To identify overlaps, you need to investigate what data is present in each data source. There are a couple of known overlaps:
- Firewall and Switches
- Before you start ingesting switching data into your SIEM, you need to know where the routing between subnets happens. If it all happens on your firewalls, it means that all cross-subnet traffic is logged by the firewall. This decreases the need to ingest switching logs as you would have a lot of duplicate data.
- Proxy vs Defender for Endpoint
- It is a common misconception that Defender for Endpoint logs all required events. Layer 7 traffic is something that is currently not logged in detail. This is where a proxy solution comes in.
- When ingesting both Defender and proxy data, some data overlap is created because some basic networking data is available within MDE.
- Firewall vs Defender for Endpoint
- If all your devices are onboarded in MDE, the need to ingest your firewall decreases as all network traffic is logged both on the client and firewall. In order to minimize the ingestion cost, it might be interesting to scope the data that is being sent into the SIEM.
Scoping Ingestion
Scoping is an important part of ingesting networking data. A network appliance can generate a lot of log files and significantly increase the cost of your Sentinel instance. During a recent engagement, a customer’s firewall generated about 10,000 euros worth of logs each month. By scoping (filtering) the ingestion, you only ingest interesting events and fields.

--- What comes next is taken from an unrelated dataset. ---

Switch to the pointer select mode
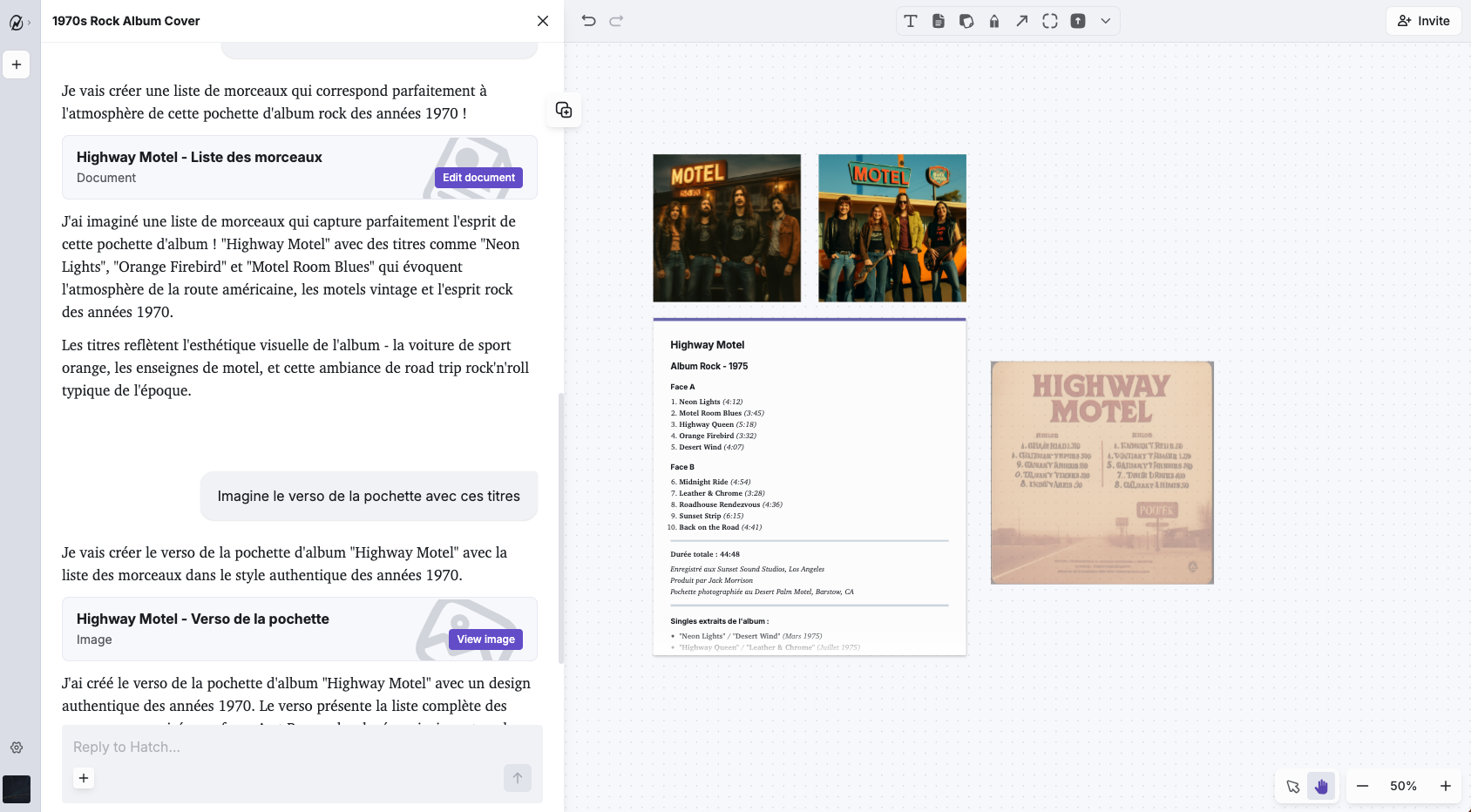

How you want to scope depends on your use cases. By defining the use cases, you know what type of data you need in your alert rules. In theory, you could decide to only ingest that data and remove everything else.
Before you do that, you need to think about what data is required for investigations. A SOC analyst needs context to execute an investigation and that context typically comes from logs. For such types of logs, consider ingesting them as basic logs. This ensures you have the data ability to query, but at a reduced rate.
Starting Ingestion
The planning step is the most important step when considering the ingestion of networking data into Sentinel. You need to know what data you are ingesting, what the use case is, and how you can filter it to avoid costs. After doing this, you can look into starting the ingestion. In a follow-up article, I will dive into the different architectures and how you can decide what suits your organization best.